Conozco un sol que tiene el tamaño de la Tierra, un sol con diamantes.
Hay núcleos atómicos de 1600 metros de ancho que giran treinta veces por segundo.
Hay diminutos granos entre las estrellas, con el tamaño y composición atómica de las bacterias.
Hay bacterias que abandonan la Vía Láctea. Hay inmensas nubes de gas que penetran en la Vía Láctea.
Hay plasmas turbulentos que se retuercen con poderosas explosiones estelares y con rayos X y gamma.
Hay, quizá, lugares fuera de nuestro universo.
El Universo es vasto y pavoroso, y por vez primera estamos formando parte de él.
Los planetas ya no son luces que vagan por el firmamento nocturno.

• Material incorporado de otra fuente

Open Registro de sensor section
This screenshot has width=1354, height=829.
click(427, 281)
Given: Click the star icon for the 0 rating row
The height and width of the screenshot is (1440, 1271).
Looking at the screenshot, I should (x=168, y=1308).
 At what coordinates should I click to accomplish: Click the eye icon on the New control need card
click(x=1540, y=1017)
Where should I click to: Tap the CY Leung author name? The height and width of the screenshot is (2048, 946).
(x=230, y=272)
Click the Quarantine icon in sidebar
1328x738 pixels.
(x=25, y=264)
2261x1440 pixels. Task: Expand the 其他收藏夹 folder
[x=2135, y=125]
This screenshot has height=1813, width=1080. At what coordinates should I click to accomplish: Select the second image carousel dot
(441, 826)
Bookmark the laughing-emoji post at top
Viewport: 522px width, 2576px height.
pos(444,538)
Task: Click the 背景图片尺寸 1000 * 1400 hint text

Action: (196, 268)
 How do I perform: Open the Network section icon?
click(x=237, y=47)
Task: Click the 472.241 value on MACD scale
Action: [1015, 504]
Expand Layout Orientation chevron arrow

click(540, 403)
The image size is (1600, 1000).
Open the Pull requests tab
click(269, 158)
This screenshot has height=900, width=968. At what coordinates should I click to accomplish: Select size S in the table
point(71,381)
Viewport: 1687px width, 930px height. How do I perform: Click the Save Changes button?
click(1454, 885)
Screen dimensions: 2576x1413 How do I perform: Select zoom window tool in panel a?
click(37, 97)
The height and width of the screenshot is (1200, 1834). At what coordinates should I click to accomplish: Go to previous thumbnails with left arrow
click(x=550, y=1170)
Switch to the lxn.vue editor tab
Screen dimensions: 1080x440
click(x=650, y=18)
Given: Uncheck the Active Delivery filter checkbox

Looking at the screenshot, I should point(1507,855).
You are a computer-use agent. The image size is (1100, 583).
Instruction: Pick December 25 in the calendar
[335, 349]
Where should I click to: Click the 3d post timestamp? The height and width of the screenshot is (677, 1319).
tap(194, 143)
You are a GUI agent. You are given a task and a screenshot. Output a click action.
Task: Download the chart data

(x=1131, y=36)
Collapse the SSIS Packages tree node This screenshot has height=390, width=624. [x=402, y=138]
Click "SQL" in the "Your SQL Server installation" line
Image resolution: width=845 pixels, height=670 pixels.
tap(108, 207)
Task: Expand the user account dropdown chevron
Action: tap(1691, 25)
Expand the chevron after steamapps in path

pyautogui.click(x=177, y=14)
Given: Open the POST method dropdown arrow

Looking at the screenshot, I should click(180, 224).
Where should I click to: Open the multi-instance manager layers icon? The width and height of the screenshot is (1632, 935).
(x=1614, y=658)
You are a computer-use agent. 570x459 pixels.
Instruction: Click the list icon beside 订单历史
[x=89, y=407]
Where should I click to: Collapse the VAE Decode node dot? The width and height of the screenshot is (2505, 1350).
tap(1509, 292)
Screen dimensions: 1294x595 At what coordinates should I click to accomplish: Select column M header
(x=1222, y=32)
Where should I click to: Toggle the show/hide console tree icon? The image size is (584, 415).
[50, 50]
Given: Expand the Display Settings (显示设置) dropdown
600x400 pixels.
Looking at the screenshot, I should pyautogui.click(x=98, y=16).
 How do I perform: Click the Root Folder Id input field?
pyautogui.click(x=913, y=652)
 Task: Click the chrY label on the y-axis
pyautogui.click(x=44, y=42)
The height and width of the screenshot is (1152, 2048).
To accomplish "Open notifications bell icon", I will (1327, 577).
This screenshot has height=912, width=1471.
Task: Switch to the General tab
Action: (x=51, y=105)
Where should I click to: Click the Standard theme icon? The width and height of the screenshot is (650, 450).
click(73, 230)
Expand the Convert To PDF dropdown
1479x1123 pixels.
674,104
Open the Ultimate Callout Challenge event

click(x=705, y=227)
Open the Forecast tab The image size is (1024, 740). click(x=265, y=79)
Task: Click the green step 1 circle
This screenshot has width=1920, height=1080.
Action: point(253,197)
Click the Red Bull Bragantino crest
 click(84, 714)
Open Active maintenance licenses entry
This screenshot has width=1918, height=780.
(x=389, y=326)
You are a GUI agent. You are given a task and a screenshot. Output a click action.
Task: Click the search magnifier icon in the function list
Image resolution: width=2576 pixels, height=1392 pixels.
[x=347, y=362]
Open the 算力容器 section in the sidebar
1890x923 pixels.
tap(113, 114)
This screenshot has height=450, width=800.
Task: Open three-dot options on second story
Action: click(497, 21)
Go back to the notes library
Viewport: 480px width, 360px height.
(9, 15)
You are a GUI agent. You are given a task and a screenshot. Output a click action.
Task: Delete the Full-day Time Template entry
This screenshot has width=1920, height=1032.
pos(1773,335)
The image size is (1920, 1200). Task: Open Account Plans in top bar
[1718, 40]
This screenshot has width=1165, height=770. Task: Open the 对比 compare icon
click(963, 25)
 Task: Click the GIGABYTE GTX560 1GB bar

Durante siglos, el hombre vivió en un universo que parecía seguro y agradable, incluso limpio. La Tierra era el blanco de la creación y el hombre, el pináculo de la vida mortal. Pero estas nociones alentadoras y de arcaica belleza no soportaron la prueba del tiempo.Ahora sabemos que vivimos en un diminuto trozo de roca y metal, en un planeta más pequeño que algunas de las relativamente menores manchas de Júpiter, y algo que resulta casi insignificante cuando lo comparamos con una sencilla mancha del Sol.
Nuestra estrella, el Sol, es pequeña, fresca y poco insinuante, uno de los doscientos mil millones de soles que forman la Vía Láctea. Estamos situados tan lejos del centro de la Vía Láctea que la luz tarda unos treinta mil años en llegar a nosotros desde allí, viajando a una velocidad de unos trescientos mil kilómetros por segundo. Estamos en lo que podríamos llamar casi el borde de la galaxia donde no existe acción alguna. La Vía Láctea es totalmente insignificante, ya que no es más que una galaxia más entre miles de millones de otras galaxias esparcidas por la inmensidad aterradora del espacio.
"El mundo" ya no se puede traducir por "el universo". Vivimos en un mundo inmerso entre la inmensidad de otro.
Las ideas de Charles Darwin sobre la selección natural han demostrado que no hay senderos evolutivos que conduzcan infaliblemente desde las formas simples al hombre; más bien, la evolución procede de un modo convulsivo, sin un plan determinado, y la mayor parte de las formas de vida conducen a callejones sin salida en la evolución. Somos el producto de una larga serie de accidentes biológicos. En la perspectiva cósmica no hay razón alguna para pensar que seamos los primeros, los últimos, o los mejores.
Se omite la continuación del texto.